### Work to do
Switch "hamburger menu" to "navigation menu" in the stretch from the line containing "How do I perform: Open" through the end of the records, keeping everything else unchanged, and give back only those lines without the pictures.

### Record excerpts
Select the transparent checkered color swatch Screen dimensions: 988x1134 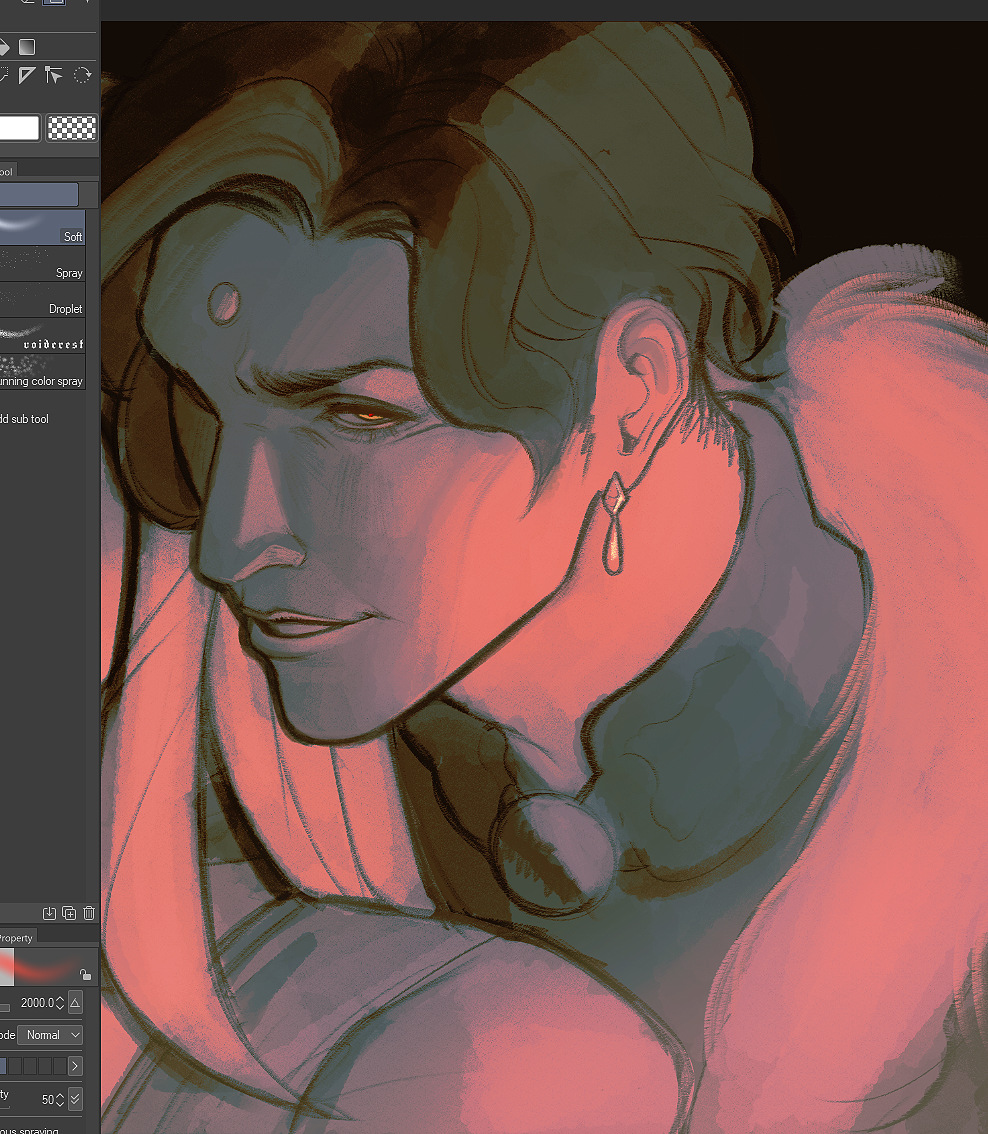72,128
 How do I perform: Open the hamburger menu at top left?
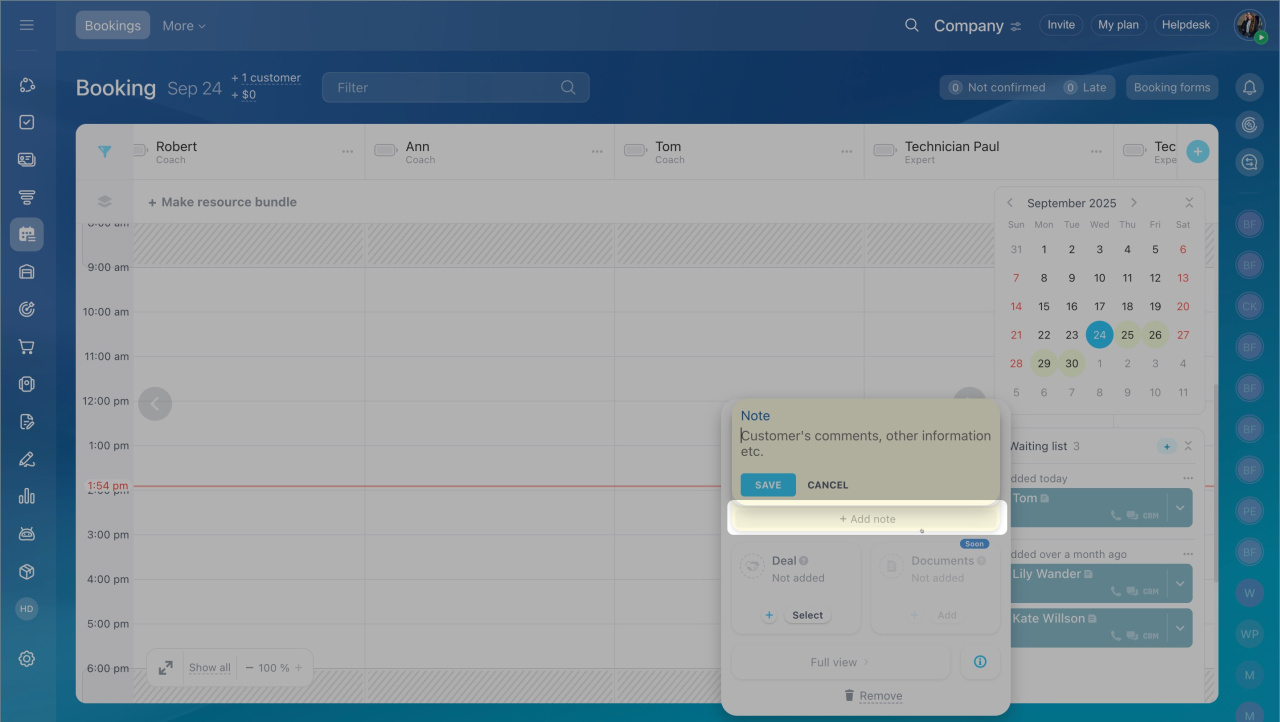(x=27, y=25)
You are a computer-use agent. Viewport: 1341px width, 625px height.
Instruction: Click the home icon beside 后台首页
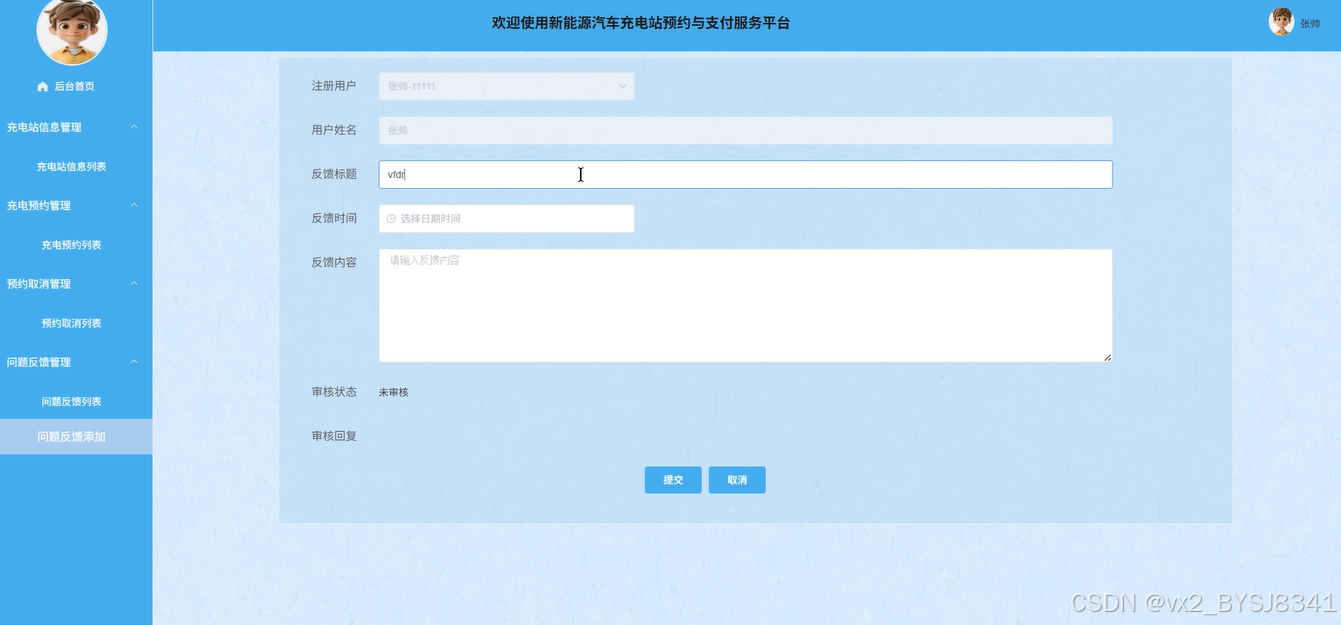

### The response
 How do I perform: Open the navigation menu at top left?
(x=27, y=25)
You are a computer-use agent. Viewport: 1341px width, 625px height.
Instruction: Click the home icon beside 后台首页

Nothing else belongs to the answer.